*** EXCERPTED PASSAGE Section Begins ***

Study Shows Differences in Metabolism Rates for Medications Taken by Lean and Obese Children
By
WebMD Health News
Reviewed by Laura J. Martin, MD

drug_metabolism_in_obese_children_1.jpg

April 28, 2010 (Anaheim, Calif.) -- Children who are obese appear to metabolize common medications at different rates than their leaner counterparts, according to a new study.

With the pediatric obesity epidemic, the time is ripe for study of the area, says study researcher L'Aurelle Johnson, PhD, assistant professor of experimental and clinical pharmacology at the University of Minnesota, Minneapolis. She presented her findings this week at EB2010, the annual meeting of Experimental Biology.

''We know with the increasing rate of obesity in the pediatric population, more are getting diabetes and cardiovascular problems," she tells WebMD. These chronic conditions are treated with medications, yet little research has focused on whether obese and leaner children metabolize medicines differently.

While 6.5% of children age 6 to 11 were obese in 1980, 19.6% were in 2008, according to the CDC.

*** EXCERPTED PASSAGE Section Ends ***
*** DATASET Section Begins ***

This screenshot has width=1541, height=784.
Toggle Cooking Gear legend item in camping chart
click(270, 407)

*** DATASET Section Ends ***
*** DATASET Section Begins ***

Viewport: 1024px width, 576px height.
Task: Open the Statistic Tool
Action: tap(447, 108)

*** DATASET Section Ends ***

#### ASSIGNED TASK 1:
In the article on drug metabolism in obese children, at what event did L'Aurelle Johnson present her findings?
#### ASSIGNED TASK 2:
Continue the article on medication metabolism in lean and obese children from where it stops.

#### ANSWER SECTION 1:
At EB2010, the annual meeting of Experimental Biology.

#### ANSWER SECTION 2:
Measuring the Breakdown of Medications

Johnson and her colleague, Manoj Chiney, evaluated the metabolism of active ingredients found in an over-the-counter cough syrup and in a soft drink in 16 healthy-weight children and nine obese children. The median age (about half were older, half younger) was 9.

The obese children didn't have chronic diseases and were not on constant medication.

The obese children had a BMI or body mass index above the 95th percentile; the healthy-weight children were between the fifth and 84th percentile, the accepted definition of a healthy weight range.

The researchers measured metabolites, or breakdown products, of the dextromethorphan in the cough syrup and the caffeine in the soft drink to evaluate the metabolism activity.

''Obese kids broke down both drugs at different rates," Johnson tells WebMD. According to Johnson, the obese children had slower rates of breakdown of the cough syrup and higher rates for the soft drink compared to the leaner children.

The metabolizing of a drug is just one part of the picture, she says. Other aspects include the distribution of a drug in the body, the elimination, and other contributing factors.

While there is as yet no practical take-home advice for parents, Johnson says more research is expected to produce a more precise picture of differences. "This is one step closer to personalized medicine in developing a dosing regimen'' that is safe and effective for children who are obese.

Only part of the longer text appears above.